Shades of Gray
Tom Price had never been a man to shy away from trouble. He sought it out, found it, and reveled in it. And he found it again, behind the house an odd group of strangers had come together in.
Anya hid in the shadows of a deceptively beautiful sunset. Her back was to a tree, knees drawn up and eyes staring into the distance. He was drawn to her in ways he didn't entirely understand or care for, but he couldn't seem to help himself.
He approached her quietly, and though she pretended not to be, he knew she was aware of his presence. Her head started to turn, but she stopped, apparently thought better of it, and resumed her thousand-yard stare. His lips twitched.
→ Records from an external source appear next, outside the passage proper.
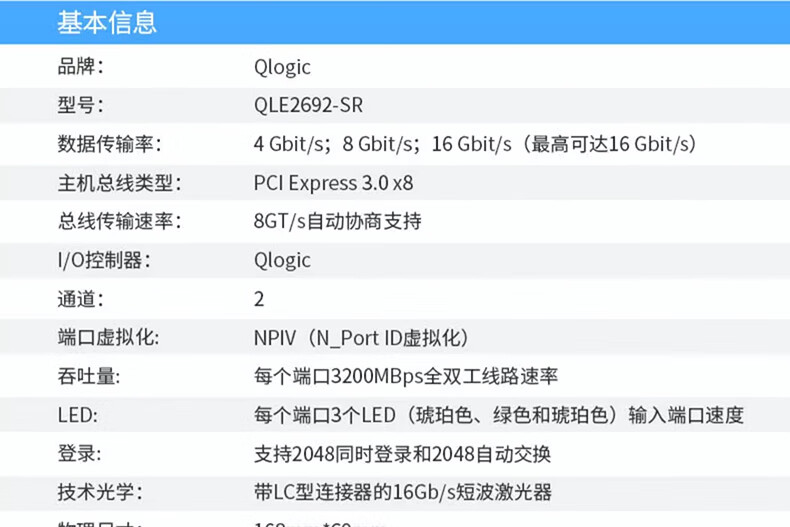Click the 通道 row value 2
Image resolution: width=790 pixels, height=527 pixels.
coord(259,299)
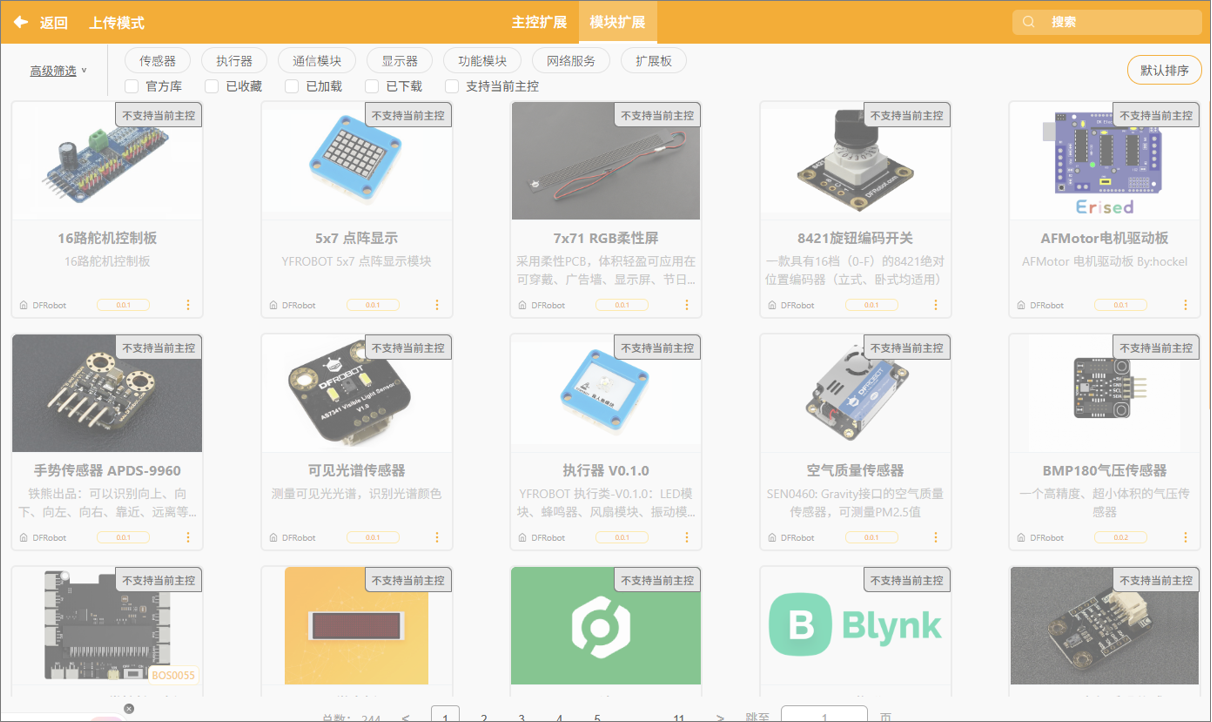Select the 模块扩展 tab
This screenshot has height=722, width=1212.
click(617, 22)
He leaned back against a nearby tree and stared at her, rather than the colors blazing furiously on the horizon. Rays of the dying sun glinted in her eyes, cast copper highlights through her thick tangle of hair. He shifted uncomfortably, wondering when he'd become such a bloody romantic. "Are you all right?" he asked gruffly.
"I'm fine," she said without looking at him.
He sat down so he was facing her with his back to the tree. His ribs gave him a slight twinge, and he had a sudden craving to have Anya's hands on him, providing what she might not realize was more than simple comfort.
"You don't have to lie to me, you know," he said. "I kept your secret once, didn't I?"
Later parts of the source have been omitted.